Aは、長距離走の“ある距離”とペースにおけるの乳酸発生量(乳酸の産生と消費のバランス)を示しています。長距離の練習をよく積むとAの値は下がっていきます。簡単に言うと、乳酸が産生できなくなっていきます(より乳酸を消費できるようになる?)。つまりは、スピード能力が下がっていくことを意味します。Bの乳酸発生能力や乳酸の発生に耐える能力が低くなります。
長い距離の練習ばかりすると、1500mを速く走れなくなるなどが例として挙げられます。
それは、速筋を使うトレーニングが減少するために、速筋が萎縮したり、減ったり、中間筋が遅筋化したりすることに起因します。つまりは、速筋のミトコンドリアが減ったりすることで、解糖系のエネルギー代謝回路(能力)が減少し、乳酸そのものが産生できなくなります。乳酸が出せないのですから、速く走れるわけありません。
長距離タイプに多いのがこのパターンで、乳酸が出せない代わりに、長持ちする。速くは走れないけど、遅筋は鍛えているので、長くは走れるというというものです。
前述の通り、Bは、中距離の乳酸産生能力を指しますが、Bの値が大きいほどスピード能力があると考えていいと思います。「乳酸はたくさん出せるけど、遅い選手がいるじゃないか」と指摘されるかもしれませんが、乳酸がたくさん出せることはスピード走にとって欠かせない能力です。最も大切と言っても過言ではなく、速く走れないのは、他の能力が足りなかったり、フォームが非効率的だったりするからであり、可能性は高まります。
Aの値が小さくなるか、Bの値が高くなると、Cの値が小さくなります。長距離の記録は伸びることを意味します。

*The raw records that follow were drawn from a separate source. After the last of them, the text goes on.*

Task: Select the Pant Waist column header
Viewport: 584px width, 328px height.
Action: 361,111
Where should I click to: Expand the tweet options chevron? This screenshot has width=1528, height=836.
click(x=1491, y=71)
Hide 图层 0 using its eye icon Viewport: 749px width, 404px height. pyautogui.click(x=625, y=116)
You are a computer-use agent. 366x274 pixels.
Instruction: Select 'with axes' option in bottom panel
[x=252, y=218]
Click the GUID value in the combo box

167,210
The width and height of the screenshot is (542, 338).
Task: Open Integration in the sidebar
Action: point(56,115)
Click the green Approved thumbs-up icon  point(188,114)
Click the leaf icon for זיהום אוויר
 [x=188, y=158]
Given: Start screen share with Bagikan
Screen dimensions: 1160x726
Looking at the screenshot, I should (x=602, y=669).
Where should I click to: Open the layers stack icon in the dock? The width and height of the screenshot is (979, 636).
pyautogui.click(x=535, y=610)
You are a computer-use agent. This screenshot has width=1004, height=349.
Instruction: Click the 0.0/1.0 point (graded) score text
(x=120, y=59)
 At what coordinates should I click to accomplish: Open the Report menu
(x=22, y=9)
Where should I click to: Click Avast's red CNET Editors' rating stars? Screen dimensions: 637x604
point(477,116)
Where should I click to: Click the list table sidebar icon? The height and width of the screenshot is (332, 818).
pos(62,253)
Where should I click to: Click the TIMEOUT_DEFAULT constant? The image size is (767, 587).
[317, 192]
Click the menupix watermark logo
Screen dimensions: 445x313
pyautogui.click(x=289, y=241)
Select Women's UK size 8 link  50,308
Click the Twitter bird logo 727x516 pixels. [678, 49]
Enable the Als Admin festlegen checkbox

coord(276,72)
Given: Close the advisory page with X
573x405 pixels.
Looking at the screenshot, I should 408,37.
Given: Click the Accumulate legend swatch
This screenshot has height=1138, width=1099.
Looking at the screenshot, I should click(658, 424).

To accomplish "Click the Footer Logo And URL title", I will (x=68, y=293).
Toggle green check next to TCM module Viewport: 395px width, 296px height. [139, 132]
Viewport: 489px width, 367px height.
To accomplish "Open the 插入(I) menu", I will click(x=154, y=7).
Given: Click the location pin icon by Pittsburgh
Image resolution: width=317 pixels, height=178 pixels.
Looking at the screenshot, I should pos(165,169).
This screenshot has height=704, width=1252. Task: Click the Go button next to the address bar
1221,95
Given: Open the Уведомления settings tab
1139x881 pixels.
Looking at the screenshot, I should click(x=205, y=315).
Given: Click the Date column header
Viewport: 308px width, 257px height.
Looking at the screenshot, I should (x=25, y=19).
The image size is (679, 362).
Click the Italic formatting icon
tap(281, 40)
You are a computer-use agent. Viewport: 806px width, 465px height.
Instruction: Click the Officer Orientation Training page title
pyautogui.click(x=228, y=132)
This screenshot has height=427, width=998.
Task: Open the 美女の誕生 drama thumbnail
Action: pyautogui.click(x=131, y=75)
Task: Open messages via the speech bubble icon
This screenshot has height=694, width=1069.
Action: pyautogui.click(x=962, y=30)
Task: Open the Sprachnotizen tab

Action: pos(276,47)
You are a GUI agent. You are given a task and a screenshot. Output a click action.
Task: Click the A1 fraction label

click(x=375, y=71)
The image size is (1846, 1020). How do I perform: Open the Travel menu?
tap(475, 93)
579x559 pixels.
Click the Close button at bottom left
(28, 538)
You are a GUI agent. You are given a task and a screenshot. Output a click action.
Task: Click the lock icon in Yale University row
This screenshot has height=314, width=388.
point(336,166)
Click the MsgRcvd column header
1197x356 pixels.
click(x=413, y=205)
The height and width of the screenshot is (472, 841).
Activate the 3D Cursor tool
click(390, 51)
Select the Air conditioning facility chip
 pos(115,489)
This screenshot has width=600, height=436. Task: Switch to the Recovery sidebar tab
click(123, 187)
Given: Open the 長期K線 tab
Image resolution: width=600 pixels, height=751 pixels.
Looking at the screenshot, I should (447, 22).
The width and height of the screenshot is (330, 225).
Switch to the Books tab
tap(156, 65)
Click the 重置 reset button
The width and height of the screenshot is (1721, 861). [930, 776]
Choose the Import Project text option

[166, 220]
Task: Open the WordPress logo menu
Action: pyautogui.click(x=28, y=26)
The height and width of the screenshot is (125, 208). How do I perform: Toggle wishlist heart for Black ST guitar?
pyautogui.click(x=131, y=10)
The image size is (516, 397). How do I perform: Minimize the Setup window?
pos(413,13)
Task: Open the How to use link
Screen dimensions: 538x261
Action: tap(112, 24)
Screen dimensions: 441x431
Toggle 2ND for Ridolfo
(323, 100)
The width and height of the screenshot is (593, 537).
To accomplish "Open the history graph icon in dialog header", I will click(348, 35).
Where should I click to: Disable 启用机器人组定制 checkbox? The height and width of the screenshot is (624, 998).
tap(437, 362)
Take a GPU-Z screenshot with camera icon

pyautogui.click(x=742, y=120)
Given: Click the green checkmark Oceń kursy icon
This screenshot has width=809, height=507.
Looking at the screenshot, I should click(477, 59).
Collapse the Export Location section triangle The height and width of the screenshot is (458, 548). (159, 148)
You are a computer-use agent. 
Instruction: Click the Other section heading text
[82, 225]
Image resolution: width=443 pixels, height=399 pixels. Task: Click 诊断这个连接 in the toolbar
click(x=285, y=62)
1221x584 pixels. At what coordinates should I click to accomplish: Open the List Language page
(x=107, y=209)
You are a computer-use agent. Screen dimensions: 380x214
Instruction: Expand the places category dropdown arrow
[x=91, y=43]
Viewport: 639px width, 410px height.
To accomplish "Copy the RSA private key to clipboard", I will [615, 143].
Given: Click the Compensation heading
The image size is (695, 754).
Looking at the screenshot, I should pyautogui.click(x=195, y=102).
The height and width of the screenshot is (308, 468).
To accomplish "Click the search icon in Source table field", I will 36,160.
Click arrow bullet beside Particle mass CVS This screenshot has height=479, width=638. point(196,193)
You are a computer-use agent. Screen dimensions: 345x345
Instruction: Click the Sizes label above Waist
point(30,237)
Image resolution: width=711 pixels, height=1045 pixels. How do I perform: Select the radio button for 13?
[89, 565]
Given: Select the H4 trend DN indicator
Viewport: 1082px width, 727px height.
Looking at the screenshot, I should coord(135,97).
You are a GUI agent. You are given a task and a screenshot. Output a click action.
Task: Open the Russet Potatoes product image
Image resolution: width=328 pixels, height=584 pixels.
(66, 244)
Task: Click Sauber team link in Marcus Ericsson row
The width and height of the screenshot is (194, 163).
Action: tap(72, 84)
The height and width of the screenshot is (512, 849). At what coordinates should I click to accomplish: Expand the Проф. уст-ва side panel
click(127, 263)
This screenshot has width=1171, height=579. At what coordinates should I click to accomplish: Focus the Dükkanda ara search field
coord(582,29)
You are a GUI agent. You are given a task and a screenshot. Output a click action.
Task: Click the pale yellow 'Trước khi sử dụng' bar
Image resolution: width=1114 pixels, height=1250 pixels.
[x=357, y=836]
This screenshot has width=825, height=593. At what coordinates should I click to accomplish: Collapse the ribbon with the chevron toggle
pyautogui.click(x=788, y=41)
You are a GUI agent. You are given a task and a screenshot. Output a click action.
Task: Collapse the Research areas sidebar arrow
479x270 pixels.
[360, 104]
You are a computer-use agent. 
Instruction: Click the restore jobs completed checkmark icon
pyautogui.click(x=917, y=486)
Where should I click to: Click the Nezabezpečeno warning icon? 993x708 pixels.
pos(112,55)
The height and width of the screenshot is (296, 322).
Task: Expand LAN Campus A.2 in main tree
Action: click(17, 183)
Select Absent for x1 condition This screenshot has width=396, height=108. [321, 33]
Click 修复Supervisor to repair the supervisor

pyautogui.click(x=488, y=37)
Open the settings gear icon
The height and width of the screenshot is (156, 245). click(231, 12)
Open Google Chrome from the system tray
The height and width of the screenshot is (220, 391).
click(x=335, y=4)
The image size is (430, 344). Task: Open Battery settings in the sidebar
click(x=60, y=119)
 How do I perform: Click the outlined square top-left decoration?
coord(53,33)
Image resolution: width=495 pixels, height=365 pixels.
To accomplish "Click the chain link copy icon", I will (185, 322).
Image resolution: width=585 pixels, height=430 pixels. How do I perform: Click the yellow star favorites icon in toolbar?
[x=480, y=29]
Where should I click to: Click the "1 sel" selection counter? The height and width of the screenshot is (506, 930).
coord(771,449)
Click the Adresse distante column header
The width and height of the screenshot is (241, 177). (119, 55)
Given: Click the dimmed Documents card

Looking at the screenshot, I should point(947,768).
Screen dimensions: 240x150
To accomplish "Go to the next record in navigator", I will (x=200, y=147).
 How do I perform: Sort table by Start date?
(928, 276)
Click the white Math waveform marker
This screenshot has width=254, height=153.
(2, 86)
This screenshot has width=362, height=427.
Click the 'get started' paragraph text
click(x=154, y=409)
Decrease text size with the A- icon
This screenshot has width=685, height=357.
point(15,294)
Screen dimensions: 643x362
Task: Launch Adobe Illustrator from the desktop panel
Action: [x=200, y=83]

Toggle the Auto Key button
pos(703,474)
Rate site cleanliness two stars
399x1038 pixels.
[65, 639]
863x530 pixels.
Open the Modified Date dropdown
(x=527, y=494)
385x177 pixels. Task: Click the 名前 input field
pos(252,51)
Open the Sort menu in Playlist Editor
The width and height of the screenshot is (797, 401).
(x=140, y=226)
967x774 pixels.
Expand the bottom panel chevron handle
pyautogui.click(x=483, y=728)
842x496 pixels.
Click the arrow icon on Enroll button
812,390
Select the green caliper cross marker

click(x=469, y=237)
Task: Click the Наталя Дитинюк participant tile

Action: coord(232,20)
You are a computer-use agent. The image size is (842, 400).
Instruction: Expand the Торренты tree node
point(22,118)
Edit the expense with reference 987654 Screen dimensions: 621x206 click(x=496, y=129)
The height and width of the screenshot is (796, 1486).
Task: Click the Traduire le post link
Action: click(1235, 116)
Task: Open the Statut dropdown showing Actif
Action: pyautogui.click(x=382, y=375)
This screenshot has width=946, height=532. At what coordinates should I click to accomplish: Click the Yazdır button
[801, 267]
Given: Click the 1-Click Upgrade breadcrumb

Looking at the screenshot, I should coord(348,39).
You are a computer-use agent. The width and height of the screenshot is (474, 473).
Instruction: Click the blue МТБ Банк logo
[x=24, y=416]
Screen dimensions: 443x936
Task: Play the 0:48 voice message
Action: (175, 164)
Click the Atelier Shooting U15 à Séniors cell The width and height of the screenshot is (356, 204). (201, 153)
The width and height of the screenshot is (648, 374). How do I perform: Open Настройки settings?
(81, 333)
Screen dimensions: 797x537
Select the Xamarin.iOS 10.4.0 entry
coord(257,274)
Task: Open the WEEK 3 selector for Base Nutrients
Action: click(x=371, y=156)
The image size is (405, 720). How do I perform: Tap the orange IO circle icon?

しかし、後述の通り、現実的には、Aの値を下げるトレーニングばかりするとBも同時に下がります。Bを上げるトレーニングばかり積むとAが上昇してしまいます。経験的に、極端に偏ったトレーニングをするとCの値は、結果的には横ばいか上昇(パフォーマンスが低下)してしまうと感じています。
今回示した計算式(値) 5000m 0.117 1万m 0.06は、トレーニングの考え方のヒントになればと思ったからです。ここからは、5000mを例に挙げて説明してきます。
例えば、5000mを14分00秒で走りたいと考えた場合
1000mを2分48秒ペースで走ったときの乳酸がどれくらい発生しているかを調べます(感覚でも十分です)。2000mくらいの距離で計測したほうがよいかもしれません。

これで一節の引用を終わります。